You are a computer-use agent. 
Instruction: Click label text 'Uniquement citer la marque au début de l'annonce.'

================

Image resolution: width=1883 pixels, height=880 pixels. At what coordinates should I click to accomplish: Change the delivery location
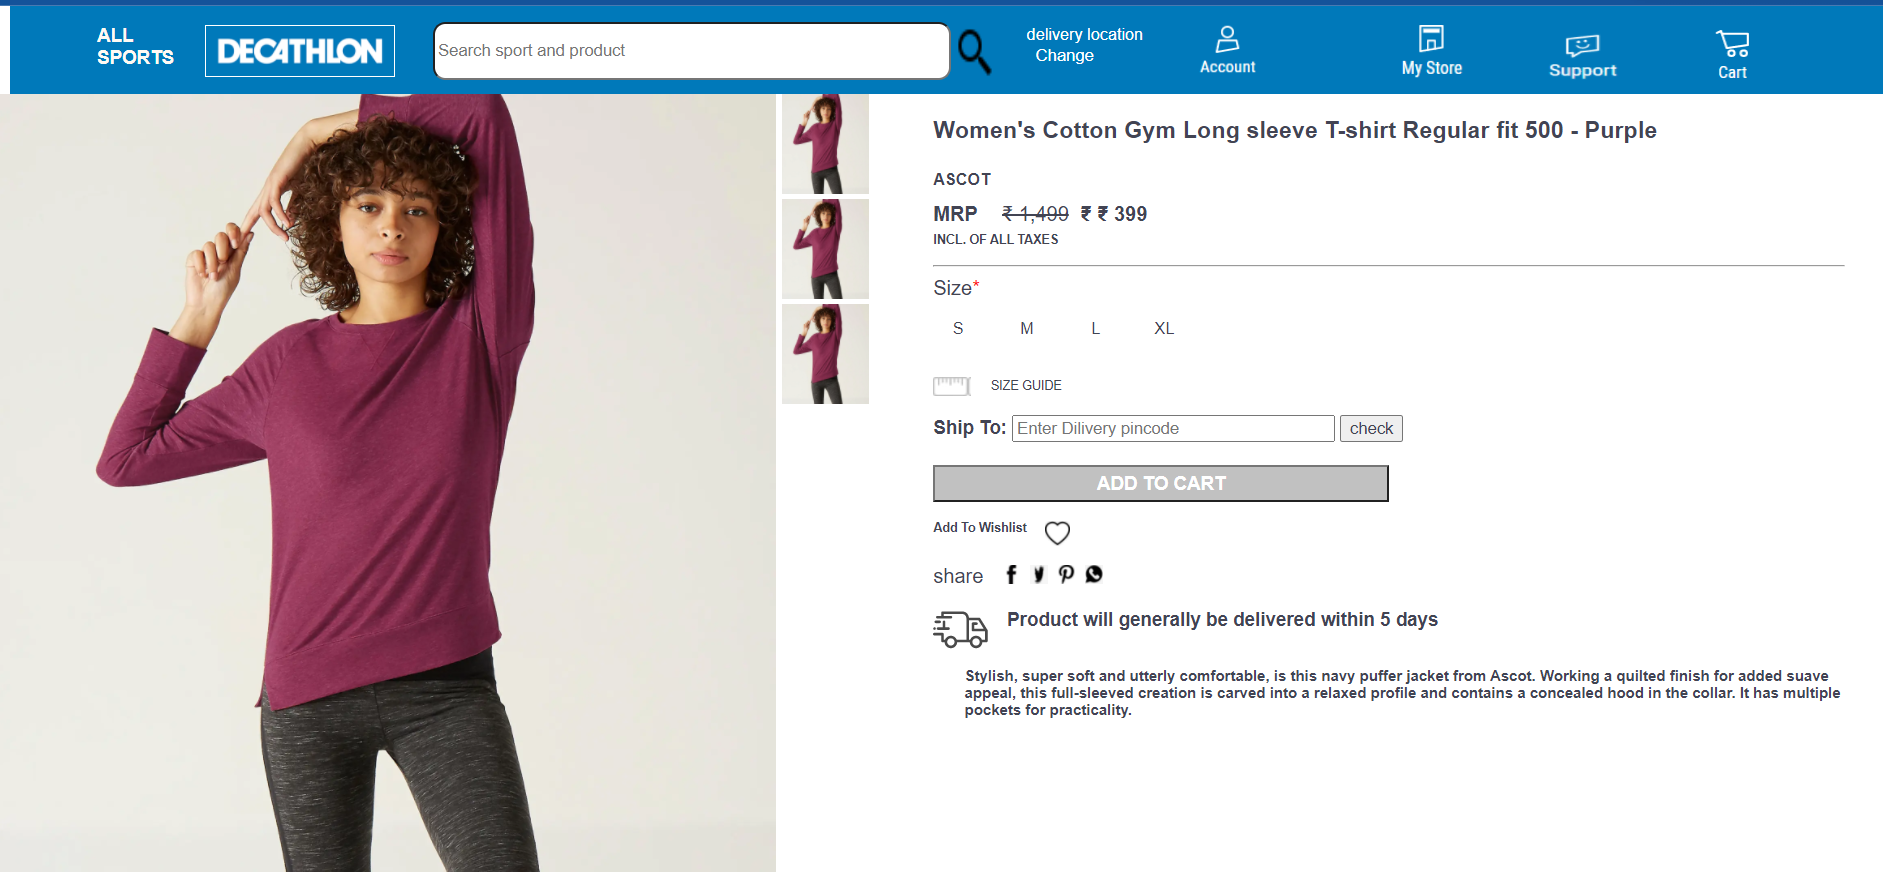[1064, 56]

================

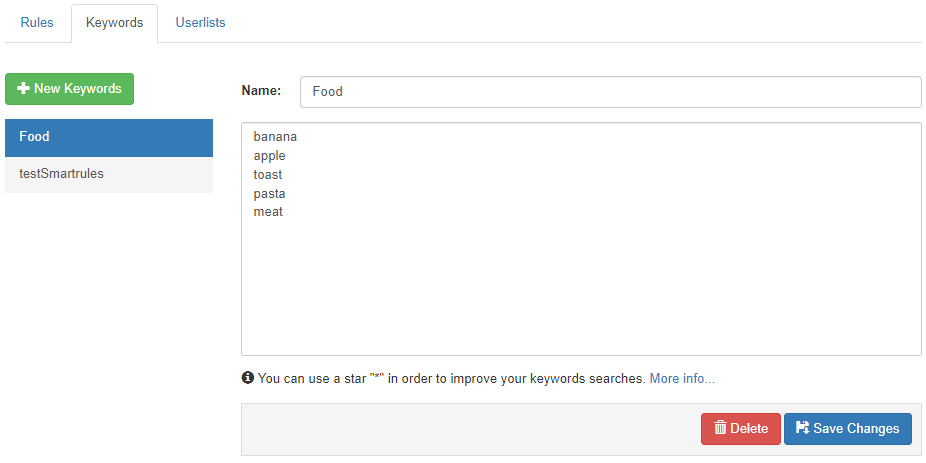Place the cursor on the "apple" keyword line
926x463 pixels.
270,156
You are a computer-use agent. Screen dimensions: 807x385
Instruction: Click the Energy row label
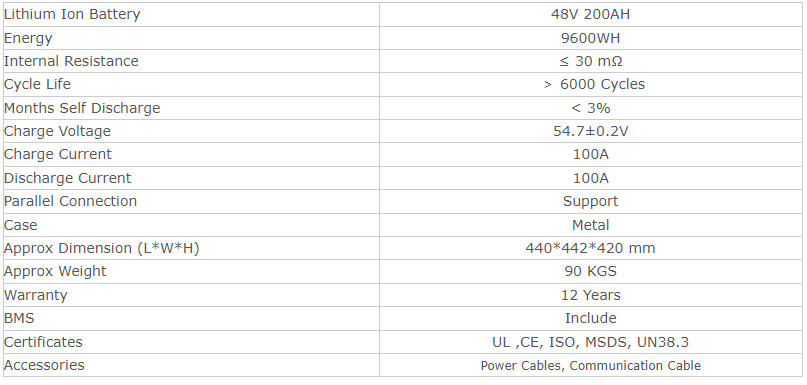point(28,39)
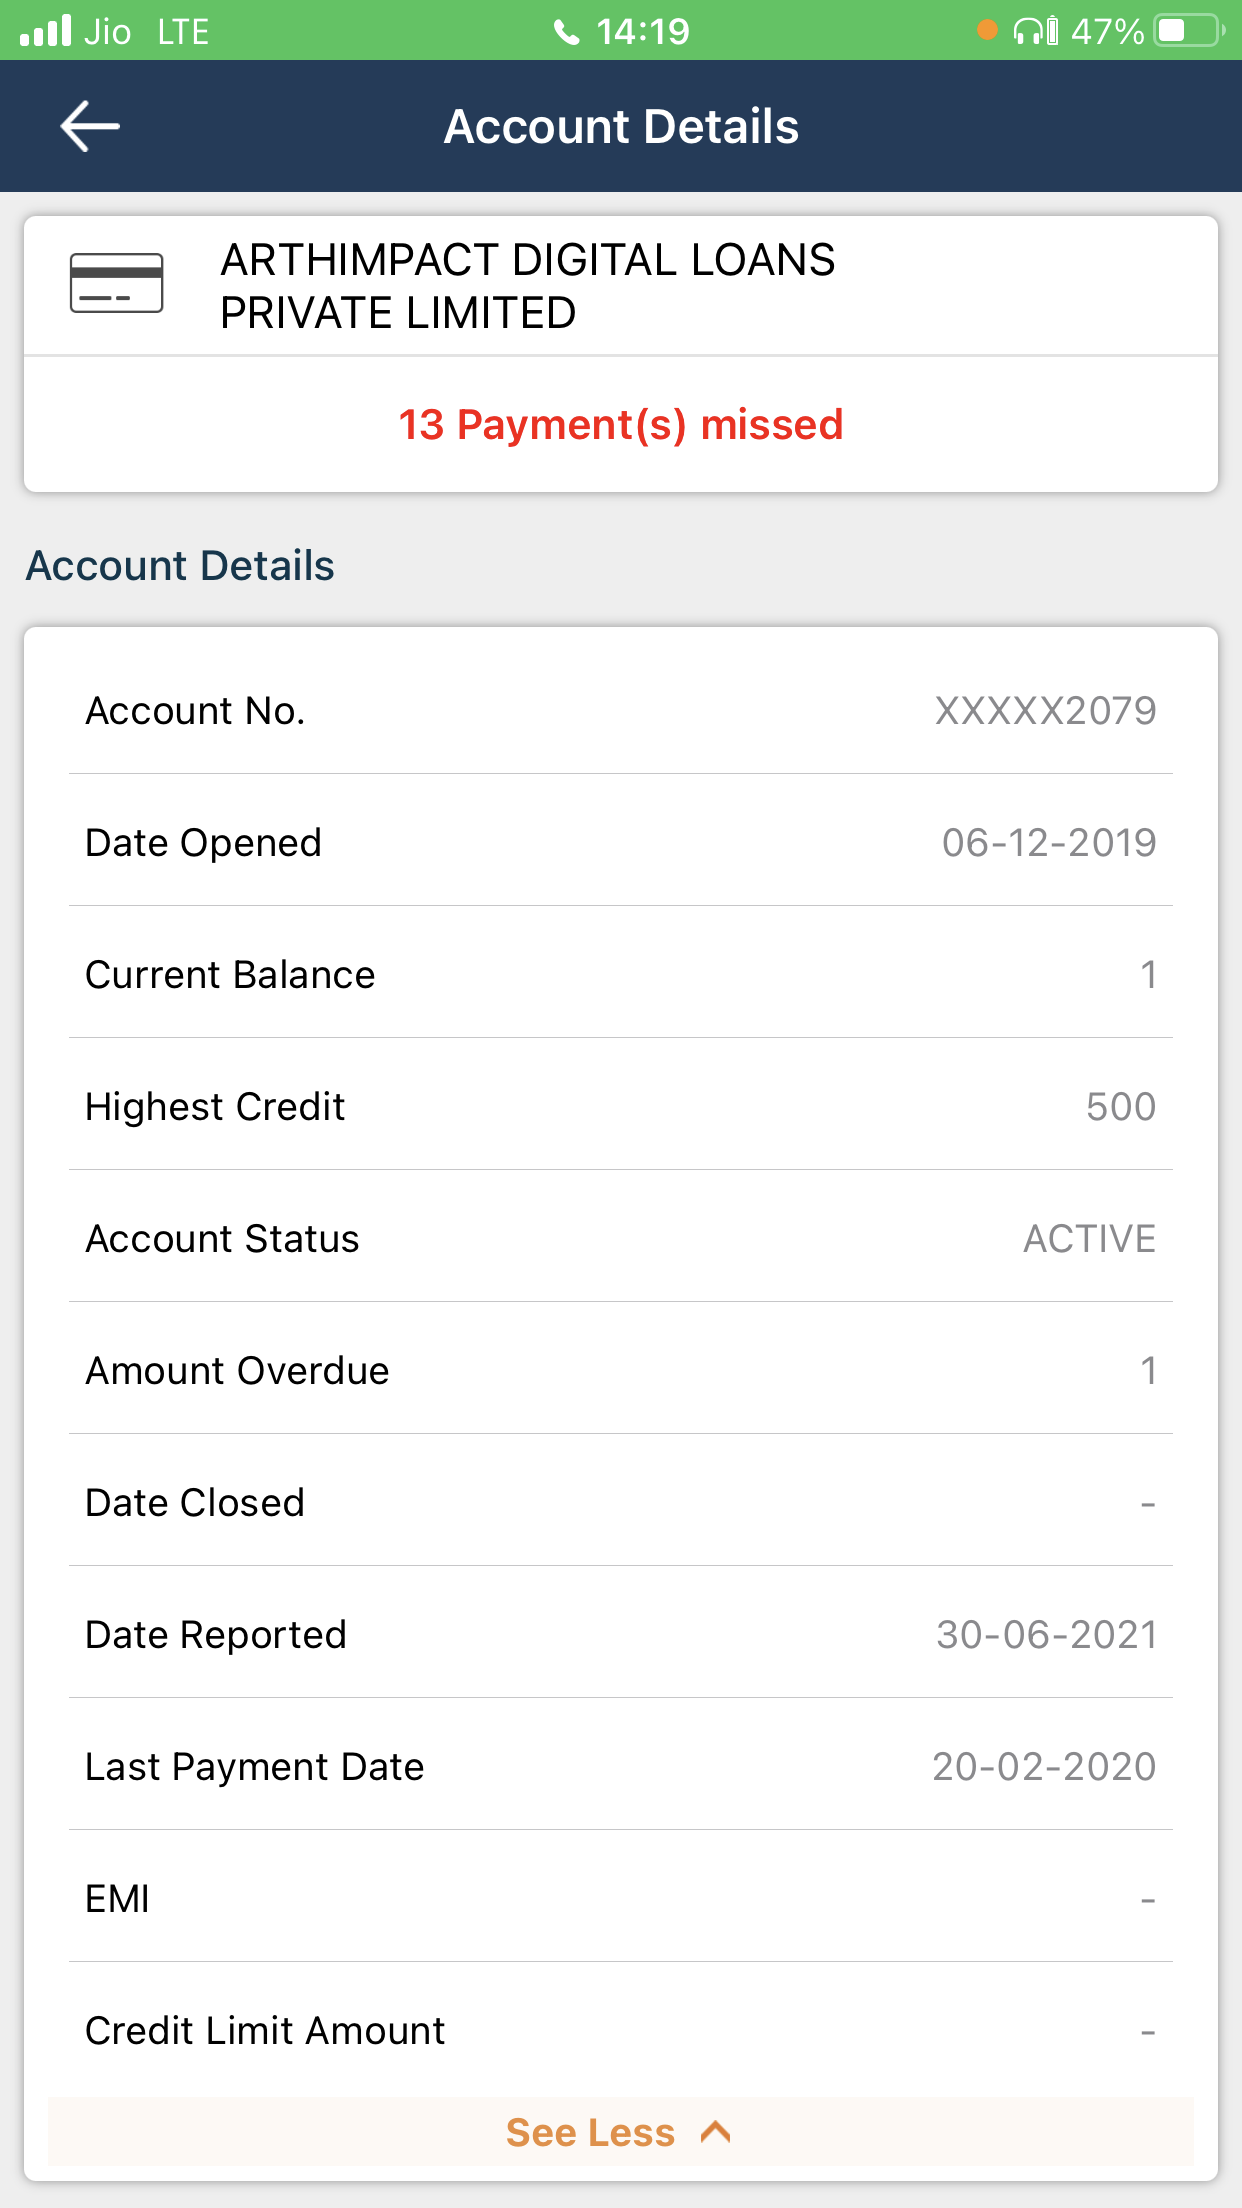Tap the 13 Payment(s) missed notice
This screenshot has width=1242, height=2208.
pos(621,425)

================

» **Tugas Anda**: Kumpulkan semua baris di atas yang memuat kata "pixels". Huruf besar dan huruf kecil dibedakan.

» **Hasil**:
Image resolution: width=1883 pixels, height=880 pixels. At what coordinates should I click to accomplish: Change the delivery location
926x463 pixels.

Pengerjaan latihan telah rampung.